Aufgabe: Extrahiere aus der nachstehenden Liste jede vollständige Zeile, in der die Zeichenfolge „Toggle“ vorkommt. Achte dabei auf Groß- und Kleinschreibung.

Zu verarbeitende Daten:
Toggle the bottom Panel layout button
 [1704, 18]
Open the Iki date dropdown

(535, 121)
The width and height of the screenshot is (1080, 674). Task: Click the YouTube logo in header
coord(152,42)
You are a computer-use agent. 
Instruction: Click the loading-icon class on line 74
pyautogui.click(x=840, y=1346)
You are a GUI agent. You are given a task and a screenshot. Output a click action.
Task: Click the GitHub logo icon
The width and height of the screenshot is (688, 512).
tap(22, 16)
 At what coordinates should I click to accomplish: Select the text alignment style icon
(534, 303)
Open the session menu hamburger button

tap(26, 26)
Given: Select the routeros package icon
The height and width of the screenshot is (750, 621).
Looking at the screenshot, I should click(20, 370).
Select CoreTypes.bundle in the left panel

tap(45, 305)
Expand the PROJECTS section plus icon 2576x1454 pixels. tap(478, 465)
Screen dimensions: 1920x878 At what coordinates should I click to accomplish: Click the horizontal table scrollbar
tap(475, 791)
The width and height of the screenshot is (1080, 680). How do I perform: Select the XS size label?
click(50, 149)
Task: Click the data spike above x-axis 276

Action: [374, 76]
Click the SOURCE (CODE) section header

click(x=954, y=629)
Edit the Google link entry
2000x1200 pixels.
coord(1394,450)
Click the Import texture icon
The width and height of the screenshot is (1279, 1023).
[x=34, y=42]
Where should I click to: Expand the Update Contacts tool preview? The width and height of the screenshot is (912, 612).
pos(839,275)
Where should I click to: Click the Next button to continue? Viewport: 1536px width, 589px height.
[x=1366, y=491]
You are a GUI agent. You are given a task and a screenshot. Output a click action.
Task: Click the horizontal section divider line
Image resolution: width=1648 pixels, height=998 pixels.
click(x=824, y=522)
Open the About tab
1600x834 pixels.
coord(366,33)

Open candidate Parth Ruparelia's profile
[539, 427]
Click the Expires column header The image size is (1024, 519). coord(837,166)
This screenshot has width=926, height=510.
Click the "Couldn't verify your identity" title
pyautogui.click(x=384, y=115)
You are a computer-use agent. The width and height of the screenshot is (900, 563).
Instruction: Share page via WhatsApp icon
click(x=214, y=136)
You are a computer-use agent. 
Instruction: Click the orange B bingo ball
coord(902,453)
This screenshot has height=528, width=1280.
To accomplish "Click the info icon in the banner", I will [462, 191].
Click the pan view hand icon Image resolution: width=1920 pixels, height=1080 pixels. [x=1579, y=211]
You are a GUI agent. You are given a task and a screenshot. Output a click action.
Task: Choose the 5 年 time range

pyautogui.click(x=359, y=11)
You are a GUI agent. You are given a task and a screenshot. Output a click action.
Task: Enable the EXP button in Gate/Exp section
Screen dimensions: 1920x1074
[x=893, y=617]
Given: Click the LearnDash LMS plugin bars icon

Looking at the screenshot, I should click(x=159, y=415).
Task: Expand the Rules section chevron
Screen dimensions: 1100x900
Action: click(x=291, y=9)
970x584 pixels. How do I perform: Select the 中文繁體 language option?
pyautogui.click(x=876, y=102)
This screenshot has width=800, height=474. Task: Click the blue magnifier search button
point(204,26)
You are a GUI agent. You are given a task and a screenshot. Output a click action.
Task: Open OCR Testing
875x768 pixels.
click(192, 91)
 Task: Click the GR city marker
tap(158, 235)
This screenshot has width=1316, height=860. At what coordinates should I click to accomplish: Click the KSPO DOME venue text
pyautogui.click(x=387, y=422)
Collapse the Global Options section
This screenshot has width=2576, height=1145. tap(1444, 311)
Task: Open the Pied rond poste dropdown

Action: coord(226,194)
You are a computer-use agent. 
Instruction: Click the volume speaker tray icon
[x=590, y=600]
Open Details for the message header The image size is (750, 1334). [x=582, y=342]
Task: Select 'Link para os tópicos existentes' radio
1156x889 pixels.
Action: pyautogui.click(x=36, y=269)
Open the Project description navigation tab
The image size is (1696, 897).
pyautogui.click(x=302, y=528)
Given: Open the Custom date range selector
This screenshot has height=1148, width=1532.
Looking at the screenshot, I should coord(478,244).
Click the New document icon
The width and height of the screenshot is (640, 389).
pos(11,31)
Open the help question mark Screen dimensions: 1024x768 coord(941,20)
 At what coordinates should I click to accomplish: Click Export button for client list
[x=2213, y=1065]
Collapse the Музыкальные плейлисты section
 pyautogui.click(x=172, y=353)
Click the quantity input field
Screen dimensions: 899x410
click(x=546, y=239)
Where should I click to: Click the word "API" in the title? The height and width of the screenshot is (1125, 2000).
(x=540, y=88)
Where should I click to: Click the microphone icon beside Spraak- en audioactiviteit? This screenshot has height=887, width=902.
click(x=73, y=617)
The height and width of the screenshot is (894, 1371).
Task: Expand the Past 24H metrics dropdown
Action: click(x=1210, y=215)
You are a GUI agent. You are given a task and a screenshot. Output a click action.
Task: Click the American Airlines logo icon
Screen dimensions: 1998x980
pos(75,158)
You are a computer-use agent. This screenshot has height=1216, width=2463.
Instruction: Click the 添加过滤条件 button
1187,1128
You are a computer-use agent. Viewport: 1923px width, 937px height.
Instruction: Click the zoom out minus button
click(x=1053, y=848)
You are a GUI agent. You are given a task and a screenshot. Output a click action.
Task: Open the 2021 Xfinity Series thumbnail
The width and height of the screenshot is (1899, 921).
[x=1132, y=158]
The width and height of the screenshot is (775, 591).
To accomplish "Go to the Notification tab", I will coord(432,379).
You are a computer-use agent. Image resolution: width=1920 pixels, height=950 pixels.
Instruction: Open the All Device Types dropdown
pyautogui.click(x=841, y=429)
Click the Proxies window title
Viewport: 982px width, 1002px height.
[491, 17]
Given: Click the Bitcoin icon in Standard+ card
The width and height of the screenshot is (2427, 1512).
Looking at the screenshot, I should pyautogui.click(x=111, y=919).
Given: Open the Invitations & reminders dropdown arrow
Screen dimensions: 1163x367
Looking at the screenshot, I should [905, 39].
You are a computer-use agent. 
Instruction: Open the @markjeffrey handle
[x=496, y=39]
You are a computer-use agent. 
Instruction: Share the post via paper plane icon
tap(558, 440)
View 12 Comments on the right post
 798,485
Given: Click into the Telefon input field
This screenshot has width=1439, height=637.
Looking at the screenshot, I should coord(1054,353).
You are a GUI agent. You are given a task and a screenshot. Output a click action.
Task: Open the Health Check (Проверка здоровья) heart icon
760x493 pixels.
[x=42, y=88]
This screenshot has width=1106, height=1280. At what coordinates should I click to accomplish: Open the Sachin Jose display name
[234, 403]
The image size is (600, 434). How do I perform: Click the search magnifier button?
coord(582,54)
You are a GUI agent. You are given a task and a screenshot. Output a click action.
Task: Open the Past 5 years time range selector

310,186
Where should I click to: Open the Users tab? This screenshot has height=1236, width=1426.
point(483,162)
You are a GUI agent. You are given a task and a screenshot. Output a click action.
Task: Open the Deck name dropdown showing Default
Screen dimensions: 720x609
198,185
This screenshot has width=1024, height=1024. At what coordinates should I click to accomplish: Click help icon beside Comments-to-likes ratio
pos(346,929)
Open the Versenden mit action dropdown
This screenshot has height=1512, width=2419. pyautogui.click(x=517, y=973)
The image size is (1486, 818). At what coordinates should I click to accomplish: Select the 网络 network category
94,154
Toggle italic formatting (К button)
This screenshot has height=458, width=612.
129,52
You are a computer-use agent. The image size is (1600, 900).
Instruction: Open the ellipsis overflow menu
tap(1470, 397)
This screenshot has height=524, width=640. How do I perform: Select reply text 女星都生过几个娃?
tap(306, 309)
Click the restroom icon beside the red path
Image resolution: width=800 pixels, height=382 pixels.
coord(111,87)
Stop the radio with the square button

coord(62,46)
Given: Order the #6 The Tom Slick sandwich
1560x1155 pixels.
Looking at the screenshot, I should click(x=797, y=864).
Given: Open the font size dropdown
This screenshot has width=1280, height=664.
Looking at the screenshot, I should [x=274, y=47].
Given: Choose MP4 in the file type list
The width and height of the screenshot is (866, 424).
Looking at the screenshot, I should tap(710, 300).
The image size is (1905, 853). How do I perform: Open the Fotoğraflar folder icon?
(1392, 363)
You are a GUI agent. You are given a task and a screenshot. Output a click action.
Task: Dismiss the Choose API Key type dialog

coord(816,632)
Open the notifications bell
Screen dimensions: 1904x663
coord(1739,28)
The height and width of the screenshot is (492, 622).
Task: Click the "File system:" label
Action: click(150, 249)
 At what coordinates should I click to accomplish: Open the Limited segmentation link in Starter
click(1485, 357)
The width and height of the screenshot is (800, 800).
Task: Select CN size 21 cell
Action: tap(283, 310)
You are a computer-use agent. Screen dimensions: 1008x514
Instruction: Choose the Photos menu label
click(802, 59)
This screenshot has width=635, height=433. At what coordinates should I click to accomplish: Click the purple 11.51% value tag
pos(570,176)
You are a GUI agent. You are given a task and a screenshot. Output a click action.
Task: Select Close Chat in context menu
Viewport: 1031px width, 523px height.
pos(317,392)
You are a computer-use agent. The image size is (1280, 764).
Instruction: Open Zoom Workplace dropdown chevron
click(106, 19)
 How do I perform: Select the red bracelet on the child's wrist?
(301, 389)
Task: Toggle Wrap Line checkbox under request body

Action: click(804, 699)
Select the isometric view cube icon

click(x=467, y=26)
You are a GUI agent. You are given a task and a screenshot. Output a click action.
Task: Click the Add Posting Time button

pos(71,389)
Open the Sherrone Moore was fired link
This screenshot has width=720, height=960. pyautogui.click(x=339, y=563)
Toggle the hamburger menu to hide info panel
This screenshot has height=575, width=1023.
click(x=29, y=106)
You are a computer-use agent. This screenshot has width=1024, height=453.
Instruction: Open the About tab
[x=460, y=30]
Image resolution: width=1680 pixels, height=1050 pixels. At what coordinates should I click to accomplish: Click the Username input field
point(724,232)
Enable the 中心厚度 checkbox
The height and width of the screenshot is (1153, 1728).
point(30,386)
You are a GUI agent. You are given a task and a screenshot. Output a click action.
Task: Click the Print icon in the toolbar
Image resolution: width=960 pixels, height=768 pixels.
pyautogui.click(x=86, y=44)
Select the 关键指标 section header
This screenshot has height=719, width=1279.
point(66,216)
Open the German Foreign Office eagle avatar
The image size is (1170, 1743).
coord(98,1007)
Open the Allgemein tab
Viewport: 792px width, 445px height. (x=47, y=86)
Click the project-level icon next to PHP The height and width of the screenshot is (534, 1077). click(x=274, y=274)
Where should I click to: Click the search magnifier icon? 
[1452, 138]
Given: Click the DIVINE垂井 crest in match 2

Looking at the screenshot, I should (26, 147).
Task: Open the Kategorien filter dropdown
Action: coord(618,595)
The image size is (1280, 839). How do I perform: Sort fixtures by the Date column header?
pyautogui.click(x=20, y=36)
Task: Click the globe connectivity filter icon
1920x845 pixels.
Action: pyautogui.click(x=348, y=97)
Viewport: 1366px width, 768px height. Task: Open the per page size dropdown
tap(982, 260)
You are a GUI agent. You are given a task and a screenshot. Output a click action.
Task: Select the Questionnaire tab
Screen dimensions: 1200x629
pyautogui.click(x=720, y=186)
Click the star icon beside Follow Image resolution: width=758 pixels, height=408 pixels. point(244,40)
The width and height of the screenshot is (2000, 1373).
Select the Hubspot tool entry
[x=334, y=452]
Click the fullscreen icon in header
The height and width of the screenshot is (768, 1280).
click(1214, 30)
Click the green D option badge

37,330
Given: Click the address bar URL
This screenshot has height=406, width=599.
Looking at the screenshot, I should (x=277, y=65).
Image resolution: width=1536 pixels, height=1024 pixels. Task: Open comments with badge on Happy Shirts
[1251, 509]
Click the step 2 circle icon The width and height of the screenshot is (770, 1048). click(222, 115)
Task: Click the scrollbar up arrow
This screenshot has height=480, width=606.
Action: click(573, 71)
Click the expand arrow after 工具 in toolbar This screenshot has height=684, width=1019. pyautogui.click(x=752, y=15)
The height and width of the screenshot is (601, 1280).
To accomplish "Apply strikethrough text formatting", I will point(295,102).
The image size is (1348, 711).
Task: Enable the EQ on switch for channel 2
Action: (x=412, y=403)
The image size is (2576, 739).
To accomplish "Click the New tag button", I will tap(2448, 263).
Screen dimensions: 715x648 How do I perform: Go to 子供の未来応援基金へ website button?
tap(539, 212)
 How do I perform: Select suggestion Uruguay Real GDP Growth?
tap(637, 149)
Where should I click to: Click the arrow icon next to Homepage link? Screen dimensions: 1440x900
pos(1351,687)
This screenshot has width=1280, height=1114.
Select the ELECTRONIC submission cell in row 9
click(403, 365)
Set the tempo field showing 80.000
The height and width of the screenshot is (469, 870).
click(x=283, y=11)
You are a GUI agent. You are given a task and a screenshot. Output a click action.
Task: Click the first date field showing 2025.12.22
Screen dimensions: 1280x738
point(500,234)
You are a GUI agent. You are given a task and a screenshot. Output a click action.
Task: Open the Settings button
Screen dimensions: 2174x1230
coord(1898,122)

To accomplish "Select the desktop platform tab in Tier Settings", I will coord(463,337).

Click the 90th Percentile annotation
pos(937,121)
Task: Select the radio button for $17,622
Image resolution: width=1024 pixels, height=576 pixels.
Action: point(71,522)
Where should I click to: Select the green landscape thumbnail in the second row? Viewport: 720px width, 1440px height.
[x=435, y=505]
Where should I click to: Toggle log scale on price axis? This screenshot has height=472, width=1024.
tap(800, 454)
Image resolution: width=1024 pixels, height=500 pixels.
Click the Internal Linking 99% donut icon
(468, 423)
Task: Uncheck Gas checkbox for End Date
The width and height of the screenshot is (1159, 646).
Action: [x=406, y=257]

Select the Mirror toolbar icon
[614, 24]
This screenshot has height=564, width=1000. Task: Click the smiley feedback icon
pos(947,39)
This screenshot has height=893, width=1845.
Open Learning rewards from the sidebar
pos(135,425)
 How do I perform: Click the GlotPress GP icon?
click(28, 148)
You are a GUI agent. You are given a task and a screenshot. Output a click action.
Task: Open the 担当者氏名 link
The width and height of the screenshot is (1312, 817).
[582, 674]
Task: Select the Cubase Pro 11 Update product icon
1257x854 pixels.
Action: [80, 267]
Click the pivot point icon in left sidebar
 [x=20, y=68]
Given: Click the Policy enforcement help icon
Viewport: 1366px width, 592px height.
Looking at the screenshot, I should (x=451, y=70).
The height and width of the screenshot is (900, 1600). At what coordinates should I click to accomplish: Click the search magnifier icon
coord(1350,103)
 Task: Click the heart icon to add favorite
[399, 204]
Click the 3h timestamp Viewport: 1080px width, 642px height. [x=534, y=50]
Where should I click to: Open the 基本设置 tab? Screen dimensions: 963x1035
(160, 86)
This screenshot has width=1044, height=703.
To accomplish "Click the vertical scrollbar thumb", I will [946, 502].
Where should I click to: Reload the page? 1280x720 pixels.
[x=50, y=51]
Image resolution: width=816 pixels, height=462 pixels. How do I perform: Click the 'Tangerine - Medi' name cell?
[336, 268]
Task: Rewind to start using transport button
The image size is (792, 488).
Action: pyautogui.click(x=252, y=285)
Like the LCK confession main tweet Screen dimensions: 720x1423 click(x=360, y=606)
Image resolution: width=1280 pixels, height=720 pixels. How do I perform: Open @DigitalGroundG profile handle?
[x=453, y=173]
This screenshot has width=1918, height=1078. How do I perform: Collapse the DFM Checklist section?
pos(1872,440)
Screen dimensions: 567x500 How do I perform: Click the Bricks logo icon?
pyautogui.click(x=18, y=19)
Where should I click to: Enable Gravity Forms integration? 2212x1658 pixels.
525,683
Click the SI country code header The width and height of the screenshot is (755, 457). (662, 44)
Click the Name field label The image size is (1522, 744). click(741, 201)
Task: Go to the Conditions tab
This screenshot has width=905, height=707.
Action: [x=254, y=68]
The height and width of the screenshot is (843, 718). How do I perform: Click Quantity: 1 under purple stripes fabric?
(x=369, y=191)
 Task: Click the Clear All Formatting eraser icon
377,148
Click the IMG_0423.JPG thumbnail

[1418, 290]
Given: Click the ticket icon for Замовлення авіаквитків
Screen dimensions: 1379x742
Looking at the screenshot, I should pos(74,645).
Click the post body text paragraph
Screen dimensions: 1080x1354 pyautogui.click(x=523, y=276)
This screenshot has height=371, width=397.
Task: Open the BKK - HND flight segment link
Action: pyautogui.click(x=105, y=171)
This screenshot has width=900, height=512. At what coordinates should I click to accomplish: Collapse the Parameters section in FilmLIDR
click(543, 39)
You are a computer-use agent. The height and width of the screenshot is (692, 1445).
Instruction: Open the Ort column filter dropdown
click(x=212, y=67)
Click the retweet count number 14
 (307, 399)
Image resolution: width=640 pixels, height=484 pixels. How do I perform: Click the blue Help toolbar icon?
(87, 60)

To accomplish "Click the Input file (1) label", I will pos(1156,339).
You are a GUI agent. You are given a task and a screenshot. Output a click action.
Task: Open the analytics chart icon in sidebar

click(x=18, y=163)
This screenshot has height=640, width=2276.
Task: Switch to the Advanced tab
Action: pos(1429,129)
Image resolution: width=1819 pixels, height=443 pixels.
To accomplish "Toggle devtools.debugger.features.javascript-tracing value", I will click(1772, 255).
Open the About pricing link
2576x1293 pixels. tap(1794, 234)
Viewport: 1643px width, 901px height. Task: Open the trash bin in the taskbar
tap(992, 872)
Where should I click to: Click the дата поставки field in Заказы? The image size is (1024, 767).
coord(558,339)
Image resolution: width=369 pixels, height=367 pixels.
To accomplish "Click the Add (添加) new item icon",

Schriftliche Lösung:
Toggle the bottom Panel layout button
Toggle italic formatting (К button)
Task: Toggle Wrap Line checkbox under request body
Toggle the hamburger menu to hide info panel
Where should I click to: Toggle log scale on price axis? This screenshot has height=472, width=1024.
To accomplish "Toggle devtools.debugger.features.javascript-tracing value", I will click(1772, 255).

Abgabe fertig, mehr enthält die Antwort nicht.